Congrats Cute Kitty.


----------



## Cora (Dec 18, 2009)

She's beautiful! I love the white marking, as well as the black on black stripes. 

Don't worry too much about her being skittish. My kitty (rescued from animal control) was a huge scaredy cat (and is still easily startled) but she's such a lover when she's in a place she's comfortable (like alone with me in my room). I've never had a cat as affectionate as her. This, however, took months to discover. Give her some time and I'm sure she'll become as demanding as any other cat.


----------



## Anju  (Nov 8, 2008)

yep I agree, she looks like a Beardsley!  Congrats on such a beautiful addition to your family.


----------



## dollcrazy (Jan 12, 2009)

Awwwwwwwww she's precious. I love the name beardsley.


----------



## 1131 (Dec 18, 2008)

Thanks everybody.  I'm pretty happy with her; but Beardsley is not happy with me right now - she had her 1st trip to the vet.


----------



## kwajkat (Nov 6, 2008)

extra loving and treats works with dogs to get the bitter taste of vets out of their mouths! Don't know if that works on cats or not


----------



## cat616 (Nov 4, 2008)

I am so happy for you that a new friend has come into your life.

She is a beauty.  I love her markings.  White shoes, white shirt showing through her V neck black on black striped coat and that little goatee.  What a well dressed fashionable feline she is!  Does she have white shoes on her back feet too?

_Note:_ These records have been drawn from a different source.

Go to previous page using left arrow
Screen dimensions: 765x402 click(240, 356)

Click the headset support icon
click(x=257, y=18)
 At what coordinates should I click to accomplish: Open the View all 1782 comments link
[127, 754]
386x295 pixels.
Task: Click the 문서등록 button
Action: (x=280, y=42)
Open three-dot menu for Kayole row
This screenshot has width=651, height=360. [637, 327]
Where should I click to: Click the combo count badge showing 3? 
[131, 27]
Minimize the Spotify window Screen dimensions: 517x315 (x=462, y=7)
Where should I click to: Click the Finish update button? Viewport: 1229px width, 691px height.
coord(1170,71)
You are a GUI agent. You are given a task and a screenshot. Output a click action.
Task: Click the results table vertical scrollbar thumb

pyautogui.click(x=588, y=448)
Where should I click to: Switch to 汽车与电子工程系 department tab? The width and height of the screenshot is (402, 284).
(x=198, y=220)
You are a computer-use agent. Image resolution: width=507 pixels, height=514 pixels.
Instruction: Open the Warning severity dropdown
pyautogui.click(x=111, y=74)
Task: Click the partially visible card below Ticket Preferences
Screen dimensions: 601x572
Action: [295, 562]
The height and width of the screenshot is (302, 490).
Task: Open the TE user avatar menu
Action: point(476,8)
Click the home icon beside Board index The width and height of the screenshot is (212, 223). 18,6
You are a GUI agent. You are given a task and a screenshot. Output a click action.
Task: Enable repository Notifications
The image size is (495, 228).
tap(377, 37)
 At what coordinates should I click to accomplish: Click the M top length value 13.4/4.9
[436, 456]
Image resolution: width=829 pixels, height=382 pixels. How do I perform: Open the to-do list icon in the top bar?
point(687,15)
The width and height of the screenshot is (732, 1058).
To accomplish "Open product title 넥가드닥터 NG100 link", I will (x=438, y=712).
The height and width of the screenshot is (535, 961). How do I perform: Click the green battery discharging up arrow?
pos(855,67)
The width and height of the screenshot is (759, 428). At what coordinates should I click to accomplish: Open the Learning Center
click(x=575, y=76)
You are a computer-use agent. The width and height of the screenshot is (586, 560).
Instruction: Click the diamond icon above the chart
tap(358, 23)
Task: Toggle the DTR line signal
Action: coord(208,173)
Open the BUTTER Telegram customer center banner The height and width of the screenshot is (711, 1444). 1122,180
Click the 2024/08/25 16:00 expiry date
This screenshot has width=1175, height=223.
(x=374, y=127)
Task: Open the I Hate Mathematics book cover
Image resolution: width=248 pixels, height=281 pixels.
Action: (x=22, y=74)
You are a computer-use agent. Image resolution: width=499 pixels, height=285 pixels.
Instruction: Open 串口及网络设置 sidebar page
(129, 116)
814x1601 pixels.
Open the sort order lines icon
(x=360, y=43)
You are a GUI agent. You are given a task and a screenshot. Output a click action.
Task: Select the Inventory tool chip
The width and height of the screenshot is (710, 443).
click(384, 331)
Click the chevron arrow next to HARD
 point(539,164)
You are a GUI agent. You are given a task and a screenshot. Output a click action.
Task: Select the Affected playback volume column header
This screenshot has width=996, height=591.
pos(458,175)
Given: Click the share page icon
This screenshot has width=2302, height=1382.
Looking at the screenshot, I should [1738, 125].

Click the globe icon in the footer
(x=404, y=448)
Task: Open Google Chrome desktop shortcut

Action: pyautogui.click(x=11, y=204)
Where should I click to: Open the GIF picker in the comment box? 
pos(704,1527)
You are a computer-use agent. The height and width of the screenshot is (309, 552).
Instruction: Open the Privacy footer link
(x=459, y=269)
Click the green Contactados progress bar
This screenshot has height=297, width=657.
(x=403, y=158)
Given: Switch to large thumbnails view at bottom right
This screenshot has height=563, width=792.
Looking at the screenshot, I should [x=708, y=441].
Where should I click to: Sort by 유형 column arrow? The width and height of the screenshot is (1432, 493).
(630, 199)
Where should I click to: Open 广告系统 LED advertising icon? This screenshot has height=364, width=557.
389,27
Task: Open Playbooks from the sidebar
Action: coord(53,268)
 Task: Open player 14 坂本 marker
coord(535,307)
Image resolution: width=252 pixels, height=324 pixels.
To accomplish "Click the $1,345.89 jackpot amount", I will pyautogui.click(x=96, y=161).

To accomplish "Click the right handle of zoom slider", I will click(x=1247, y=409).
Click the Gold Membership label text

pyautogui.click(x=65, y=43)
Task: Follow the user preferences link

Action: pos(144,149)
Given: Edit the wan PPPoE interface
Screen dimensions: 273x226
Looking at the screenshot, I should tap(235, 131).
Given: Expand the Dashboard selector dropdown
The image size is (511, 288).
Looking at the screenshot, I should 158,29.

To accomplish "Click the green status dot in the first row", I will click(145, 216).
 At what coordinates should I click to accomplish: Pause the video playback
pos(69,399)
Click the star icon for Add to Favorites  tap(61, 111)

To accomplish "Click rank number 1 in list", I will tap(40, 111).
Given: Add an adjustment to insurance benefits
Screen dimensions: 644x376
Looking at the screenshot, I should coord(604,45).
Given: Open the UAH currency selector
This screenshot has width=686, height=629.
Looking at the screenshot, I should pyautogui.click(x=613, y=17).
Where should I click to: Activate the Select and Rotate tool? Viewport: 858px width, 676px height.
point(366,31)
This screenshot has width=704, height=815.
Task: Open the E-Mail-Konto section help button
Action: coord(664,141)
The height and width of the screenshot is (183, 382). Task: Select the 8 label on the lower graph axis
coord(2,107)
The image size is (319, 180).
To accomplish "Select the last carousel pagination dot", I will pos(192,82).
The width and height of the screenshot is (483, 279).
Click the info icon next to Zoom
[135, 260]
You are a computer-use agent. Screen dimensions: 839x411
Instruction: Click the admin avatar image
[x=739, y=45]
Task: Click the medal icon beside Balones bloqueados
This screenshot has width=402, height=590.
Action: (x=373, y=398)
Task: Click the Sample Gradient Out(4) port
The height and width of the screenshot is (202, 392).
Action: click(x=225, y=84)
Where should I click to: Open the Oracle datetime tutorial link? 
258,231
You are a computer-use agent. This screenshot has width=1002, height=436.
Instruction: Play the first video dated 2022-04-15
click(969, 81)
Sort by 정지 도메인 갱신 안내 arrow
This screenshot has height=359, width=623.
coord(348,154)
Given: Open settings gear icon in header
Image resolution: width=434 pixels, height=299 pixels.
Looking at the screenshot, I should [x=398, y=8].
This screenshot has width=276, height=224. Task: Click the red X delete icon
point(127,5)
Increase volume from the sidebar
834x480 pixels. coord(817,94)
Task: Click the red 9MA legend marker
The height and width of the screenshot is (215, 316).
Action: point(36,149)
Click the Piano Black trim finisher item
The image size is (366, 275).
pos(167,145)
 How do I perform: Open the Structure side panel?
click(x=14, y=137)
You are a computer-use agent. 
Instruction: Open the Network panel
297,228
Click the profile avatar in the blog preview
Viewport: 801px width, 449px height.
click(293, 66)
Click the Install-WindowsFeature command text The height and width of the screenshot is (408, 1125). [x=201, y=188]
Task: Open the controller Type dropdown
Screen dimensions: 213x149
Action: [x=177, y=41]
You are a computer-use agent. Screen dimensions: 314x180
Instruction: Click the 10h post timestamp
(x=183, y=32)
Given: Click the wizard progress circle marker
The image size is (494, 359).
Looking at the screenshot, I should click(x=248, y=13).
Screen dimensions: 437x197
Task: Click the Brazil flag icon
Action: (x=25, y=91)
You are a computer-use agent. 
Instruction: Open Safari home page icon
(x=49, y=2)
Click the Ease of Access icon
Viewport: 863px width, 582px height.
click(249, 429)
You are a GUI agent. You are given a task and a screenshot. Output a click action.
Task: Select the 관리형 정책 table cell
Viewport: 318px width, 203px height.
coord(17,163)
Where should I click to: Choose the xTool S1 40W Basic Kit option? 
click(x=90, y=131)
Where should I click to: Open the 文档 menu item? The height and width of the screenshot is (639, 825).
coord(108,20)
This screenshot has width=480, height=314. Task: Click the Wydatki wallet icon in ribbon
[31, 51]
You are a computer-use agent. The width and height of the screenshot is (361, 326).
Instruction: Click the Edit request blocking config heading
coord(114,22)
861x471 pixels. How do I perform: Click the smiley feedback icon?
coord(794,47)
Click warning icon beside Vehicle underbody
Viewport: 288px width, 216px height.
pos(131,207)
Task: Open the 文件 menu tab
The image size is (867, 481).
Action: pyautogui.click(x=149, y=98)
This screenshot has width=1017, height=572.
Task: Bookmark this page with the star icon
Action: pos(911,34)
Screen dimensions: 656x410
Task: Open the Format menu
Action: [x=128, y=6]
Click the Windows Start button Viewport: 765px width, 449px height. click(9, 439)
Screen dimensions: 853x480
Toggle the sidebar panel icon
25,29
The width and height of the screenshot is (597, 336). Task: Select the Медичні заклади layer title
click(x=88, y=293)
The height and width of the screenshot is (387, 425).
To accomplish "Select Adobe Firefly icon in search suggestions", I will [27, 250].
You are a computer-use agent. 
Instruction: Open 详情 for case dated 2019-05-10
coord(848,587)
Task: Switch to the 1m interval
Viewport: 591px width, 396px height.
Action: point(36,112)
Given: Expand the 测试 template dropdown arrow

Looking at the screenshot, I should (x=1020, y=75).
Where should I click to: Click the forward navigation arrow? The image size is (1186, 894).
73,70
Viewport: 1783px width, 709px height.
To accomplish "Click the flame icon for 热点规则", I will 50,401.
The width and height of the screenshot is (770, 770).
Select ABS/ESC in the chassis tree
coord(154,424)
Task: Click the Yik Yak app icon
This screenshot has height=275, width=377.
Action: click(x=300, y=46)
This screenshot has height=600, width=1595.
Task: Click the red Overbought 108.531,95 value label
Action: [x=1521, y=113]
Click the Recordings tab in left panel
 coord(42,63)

She looks like a queen in the first photo.


----------



## Guest (Feb 5, 2010)

cute kitty


----------



## Tippy (Dec 8, 2008)

Beardsley -- what a great name and I think it suits your new friend.  I love the white paws and the beautiful green eyes.  She is a beautiful cat.  Like most cats, she will adjust quickly to living in a good home that is warm, with plenty to eat and her very own human to adore her.

Congratulations!  I am very happy for both of you.


----------



## Carol Hanrahan (Mar 31, 2009)

She is beautiful!  I'm so mushy when it comes to cats.  BTW, would she be called a "tuxedo cat" with her markings?  My niece has one with similar markings.


----------



## prairiesky (Aug 11, 2009)

Good for you for giving this cat a loving home.  She is lovely.


----------



## skookum (Feb 11, 2010)

_Give her some time and I'm sure she'll become as demanding as any other cat. Cheesy_

I care for an abused feral. Been working on his trust issues since last Summer and only now is he showing signs of beginning to trust me. My progress was marked in my blood. He's very fast and believes he can kick the crap out of anything or one.


----------



## Carol Hanrahan (Mar 31, 2009)

Skookum, my hat's off to you.  Abusing cats makes my skin crawl.  Would you happen to have any pictures to show us?


----------